Out from the great morass of chat shows, On The Couch looks like it might have a political slant, more concerned with aspirants contesting in the 2019 elections. Co-hosted by radio/TV personality Laila Johnson and now-problematic rap artiste Falz, the show is Nigeria’s version of the Australian television series of the same name, wherein a candid group of men and women debate all things love, intimacy and relationships.

Premiering its first episode recently, presidential aspirant Fela Durotoye and scion from the Alliance for New Nigeria party was brought on as a guest, and hence christening the titular couch.
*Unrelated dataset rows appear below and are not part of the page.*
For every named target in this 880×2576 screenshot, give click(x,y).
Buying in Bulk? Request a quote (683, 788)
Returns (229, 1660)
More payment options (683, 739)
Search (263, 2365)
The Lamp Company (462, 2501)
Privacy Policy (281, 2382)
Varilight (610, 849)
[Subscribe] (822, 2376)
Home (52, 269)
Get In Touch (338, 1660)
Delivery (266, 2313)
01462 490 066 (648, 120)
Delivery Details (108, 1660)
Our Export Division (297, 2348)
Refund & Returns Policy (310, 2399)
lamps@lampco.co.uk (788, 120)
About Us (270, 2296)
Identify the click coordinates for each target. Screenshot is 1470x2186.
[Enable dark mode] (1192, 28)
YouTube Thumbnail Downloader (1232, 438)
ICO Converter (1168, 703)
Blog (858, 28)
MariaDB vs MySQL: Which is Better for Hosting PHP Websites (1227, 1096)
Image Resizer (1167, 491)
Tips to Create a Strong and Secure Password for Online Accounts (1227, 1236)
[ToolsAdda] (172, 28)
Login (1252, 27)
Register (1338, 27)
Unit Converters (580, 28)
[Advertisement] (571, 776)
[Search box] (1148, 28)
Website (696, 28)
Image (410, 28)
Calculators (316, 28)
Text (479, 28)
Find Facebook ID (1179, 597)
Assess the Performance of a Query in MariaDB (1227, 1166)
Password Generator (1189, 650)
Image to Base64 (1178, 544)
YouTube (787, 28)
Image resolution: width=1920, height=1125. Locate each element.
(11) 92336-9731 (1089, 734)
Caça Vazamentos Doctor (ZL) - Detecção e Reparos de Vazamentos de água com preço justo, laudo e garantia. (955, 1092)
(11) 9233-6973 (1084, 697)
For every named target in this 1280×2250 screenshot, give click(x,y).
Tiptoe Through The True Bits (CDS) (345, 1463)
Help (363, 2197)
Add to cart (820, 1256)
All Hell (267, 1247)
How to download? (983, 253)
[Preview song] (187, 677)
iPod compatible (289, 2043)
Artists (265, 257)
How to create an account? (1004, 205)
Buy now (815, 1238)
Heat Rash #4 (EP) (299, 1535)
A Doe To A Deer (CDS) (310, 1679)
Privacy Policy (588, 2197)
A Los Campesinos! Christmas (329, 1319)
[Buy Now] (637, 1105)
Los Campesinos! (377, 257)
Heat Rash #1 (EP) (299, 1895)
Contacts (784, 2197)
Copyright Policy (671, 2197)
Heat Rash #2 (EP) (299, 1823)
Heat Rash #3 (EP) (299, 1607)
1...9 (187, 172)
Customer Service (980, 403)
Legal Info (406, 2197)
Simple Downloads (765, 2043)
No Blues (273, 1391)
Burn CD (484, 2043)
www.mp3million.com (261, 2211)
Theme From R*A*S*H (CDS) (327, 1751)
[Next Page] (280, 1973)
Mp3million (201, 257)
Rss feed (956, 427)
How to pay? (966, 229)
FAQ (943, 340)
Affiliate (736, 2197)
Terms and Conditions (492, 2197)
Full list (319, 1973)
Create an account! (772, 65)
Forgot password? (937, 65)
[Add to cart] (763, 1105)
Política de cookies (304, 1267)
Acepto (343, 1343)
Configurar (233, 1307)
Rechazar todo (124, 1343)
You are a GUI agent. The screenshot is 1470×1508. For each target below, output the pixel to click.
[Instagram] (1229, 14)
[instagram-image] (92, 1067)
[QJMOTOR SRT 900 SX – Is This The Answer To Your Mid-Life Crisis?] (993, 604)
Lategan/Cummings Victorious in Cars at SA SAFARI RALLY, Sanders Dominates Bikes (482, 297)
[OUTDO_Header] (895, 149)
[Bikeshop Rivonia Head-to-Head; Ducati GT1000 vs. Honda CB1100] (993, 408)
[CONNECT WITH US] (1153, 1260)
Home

Durotoye, whose presidential ambitions became known in February this year, is many things but he’s arguably regarded as one of the modern purveyors of motivational speaking in Nigeria.

Watching the show, I had to repeatedly pause and replay the moment where Johnson asks Durotoye on his views on homophobia and Nigeria’s anti-gay laws. It’s the episode’s inflection point, direct and briefly suspenseful. “Do you think homosexuality was rightly criminalised?” Falz rephrases the question and this sets Durotoye on a meandering path.

Diplomatically, he centres his personal values that men and women should be together, which he draws from his Christian faith. This is old, familiar heteronormativity but let’s move on. Subscribing to the law of the state, Durotoye occasionally insists that he has no problem with the 14 years imprisonment sentence for LGBTQ Nigerians. What’s more disturbing is Durotoye putting the onus on them to change the dehumanising law, if they want, given his newly-hatched proximity to political power.

The installing of the Not Too Young To Run Bill into law flooded the Nigerian political landscape with young aspirants vying for different political offices. As a direct beneficiary, or rather, as an avatar of Nigeria’s shifting terrain to accommodate youth in politics, it’s pathetic that Durotoye doesn’t see how he’s in a prime position to interrogate the system that violates the human rights of sexual minorities.

The mass consensus about homosexuality in Nigeria is that it is unnatural and unAfrican, and, as far as the 2019 elections are concerned, Durotoye’s Christian-sanctioned homophobia is a recipe for mass likeability. In all these, Falz indicates that he doesn’t like prostitution. This isn’t surprising from an artiste whose entire discography consists of slut-shaming songs stemming from patriarchal misogyny and sexism.

Aside the problematic aspects, it’s relatively difficult to critique the episode because it doesn’t take itself too seriously, and this is largely due to its Falzian flair. Johnson does a commendable job in pulling her own weight, but it’s already frustrating that the show is dedicating its first season to political aspirants. Recently, female presidential aspirant Eunice Atuejide denounced feminism on social media and caused a controversy. She’s 39. Ultimately, young people are not as progressive as we thought. If anything, On The Couch is designed to expose who they really are.